Document excerpt
MBA, Trade Groups Request ‘Immediate Support’ of Commercial, Multifamily Mortgage Markets

The Mortgage Bankers Association and other industry trade groups yesterday asked regulators for “immediate support” of commercial and multifamily mortgage markets.

In a letter to Federal Reserve System Board of Governors Chairman Jerome Powell, Treasury Secretary Steven Mnuchin, Federal Housing Finance Agency Director Mark Calabria and Federal Reserve Bank of New York President and CEO John Williams, MBA and 12 trade associations noted the Federal Reserve and Treasury Department has revived the Term Asset-Backed Securities Loan Facility [TALF], 2008-vintage Federal Reserve program that supported asset-backed securities issuance.

“By reviving this important program, this action sends a clear signal to markets that the Fed and the Treasury understand the gravity of the problem that COVID-19 presents to the American economy,” the letter said.

But commercial mortgage-backed securities were excluded from the TALF 2.0 program, which has caused “significant harm” to that market, the letter said. “We request [CMBS] be added as early as possible. The current extreme funding pressures on a wide range of financial institutions and a significant contraction in available liquidity at this time present a systemic risk to the U.S. mortgage markets, the financial system and the economy as a whole.”

The letter called the CMBS market a key element of the commercial real estate finance ecosystem and said CMBS account for 28 percent of all outstanding commercial real estate debt.

“We ask that you act in the immediate term to implement the following measures in order to avoid the negative loop created by a liquidity crisis in the CMBS market,” the affiliated associations said. “The current liquidity crisis has the real potential of sharply reducing the continued flow of capital to commercial and multifamily real estate.”

Excerpted data
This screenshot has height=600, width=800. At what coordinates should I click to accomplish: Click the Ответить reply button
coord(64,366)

--

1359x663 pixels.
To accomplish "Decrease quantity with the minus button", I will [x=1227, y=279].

==

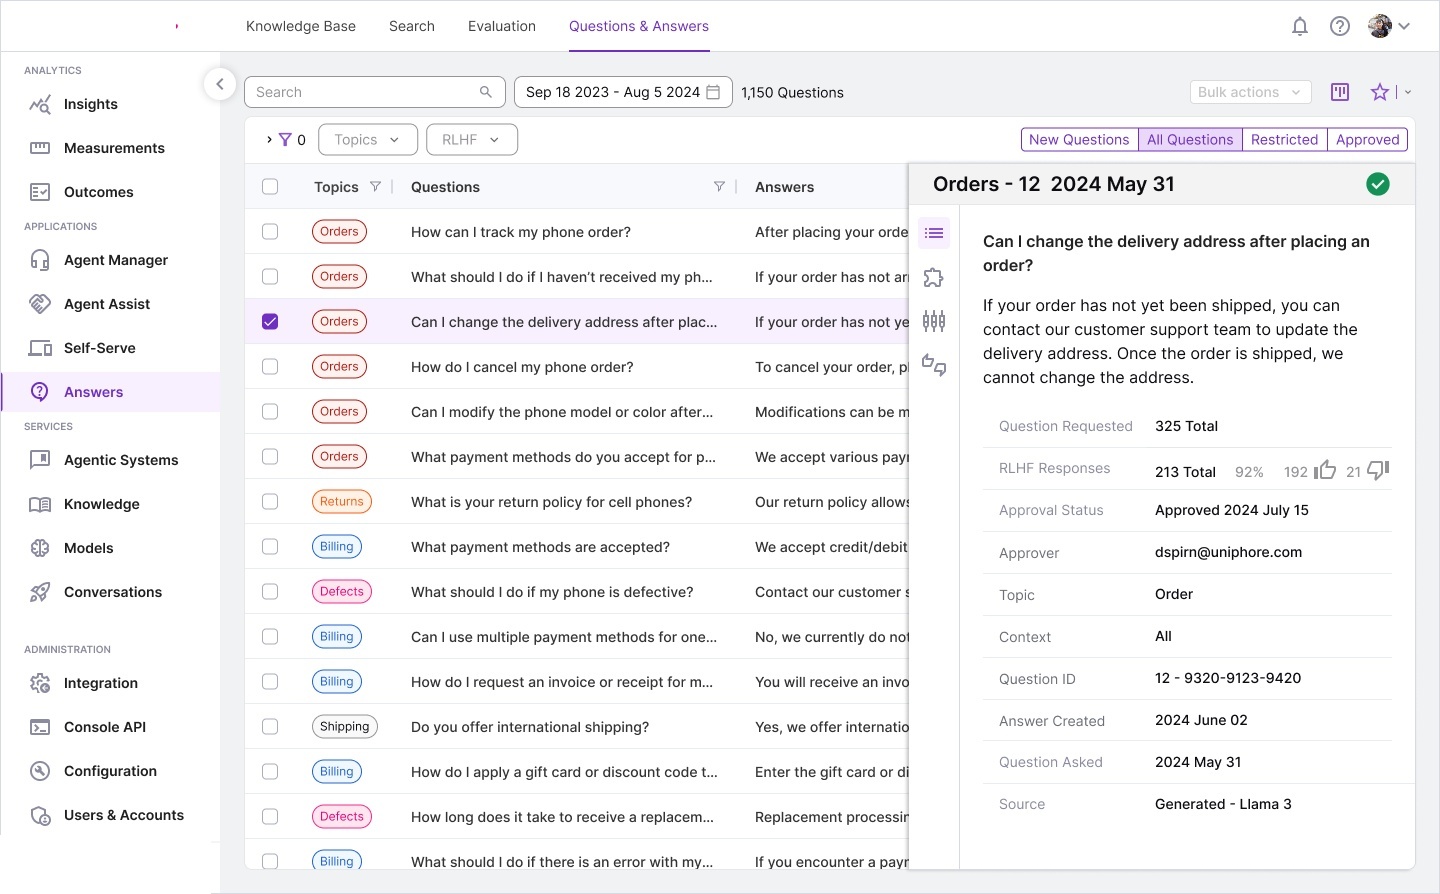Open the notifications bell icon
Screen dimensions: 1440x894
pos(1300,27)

Task brief
From the article on the trade groups' letter, quote from "The letter called" to "real estate debt." word for word.

Task answer
The letter called the CMBS market a key element of the commercial real estate finance ecosystem and said CMBS account for 28 percent of all outstanding commercial real estate debt.